# Who will be the next Pritzker Prize winners? (your bets)



## Lucrezia (Aug 30, 2009)

I would like to see Architects such as Calatrava, Fuksas win


----------



## dark_shadow1 (May 24, 2009)

Probably Calatrava. His buildings become more and more common worldwide and are usually landmark buildings. Although he is kinda nuts and cares about his creations more than about the health of the people who use them.


----------



## Lucrezia (Aug 30, 2009)

i've seen on Liebeskind site his works.. they resemble minerals.. i think he deserves too to win this prize


----------



## Bon Vivant (Oct 8, 2005)

I think that over the last years, pritzker price has loss credibility : In my opinion, the criteria to get winners has been based more on "how visually spectacular" is some building or how large and expensive is it, rather than how practical or confortable is it for the users, neighborns, urban context or pedestrians . . .

Material supplied:
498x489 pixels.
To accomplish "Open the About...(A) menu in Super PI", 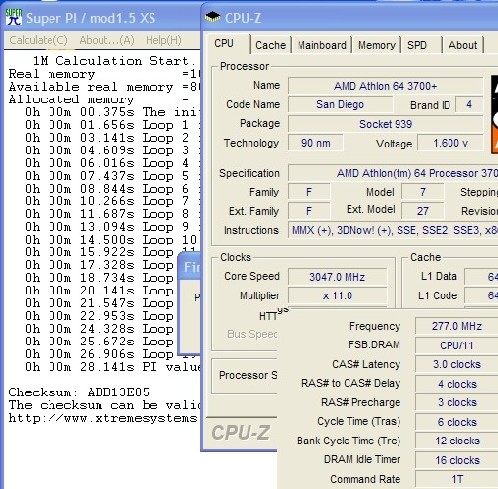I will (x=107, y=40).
* * *
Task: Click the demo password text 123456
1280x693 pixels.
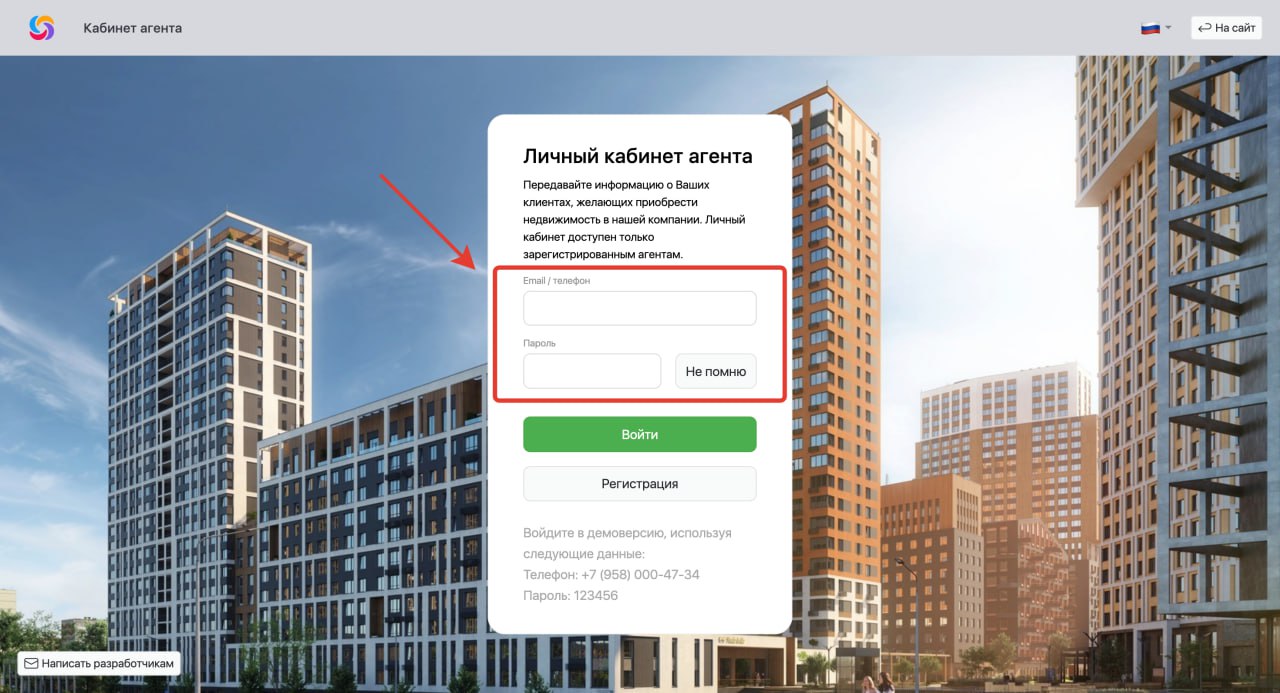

Exercises to complete:
a: In the Pritzker Prize thread, which architect does dark_shadow1 expect to win?
b: List every architect mentioned by name in the Pritzker Prize thread.
c: Please carry on the Pritzker Prize thread, picking up after its last post.

Exercise results:
a: Calatrava.

b: Calatrava, Fuksas, Liebeskind

c:
Somehow, this year the academy seems to be trying to use a more razonable criteria : the 2009 winner, Peter Zumthor is the most solid proof of that change.

So hopefully, we will have new architects - not so famous or spectacular - being awarded with the Pritzker.

My candidates :

Ricardo Legorreta - Richard Joy - Mathias Klotz - Carme Pinós - Teodoro Gonzalez de Leon


----------



## Annibale (Dec 30, 2006)

I agree...
I would like to see someone like West8


----------



## Phobos (Sep 14, 2003)

Libeskind or Steven Holl.They both deserve it.


----------



## Annibale (Dec 30, 2006)

Sure not Liebeskind...
I remember Koolhas making fun of him...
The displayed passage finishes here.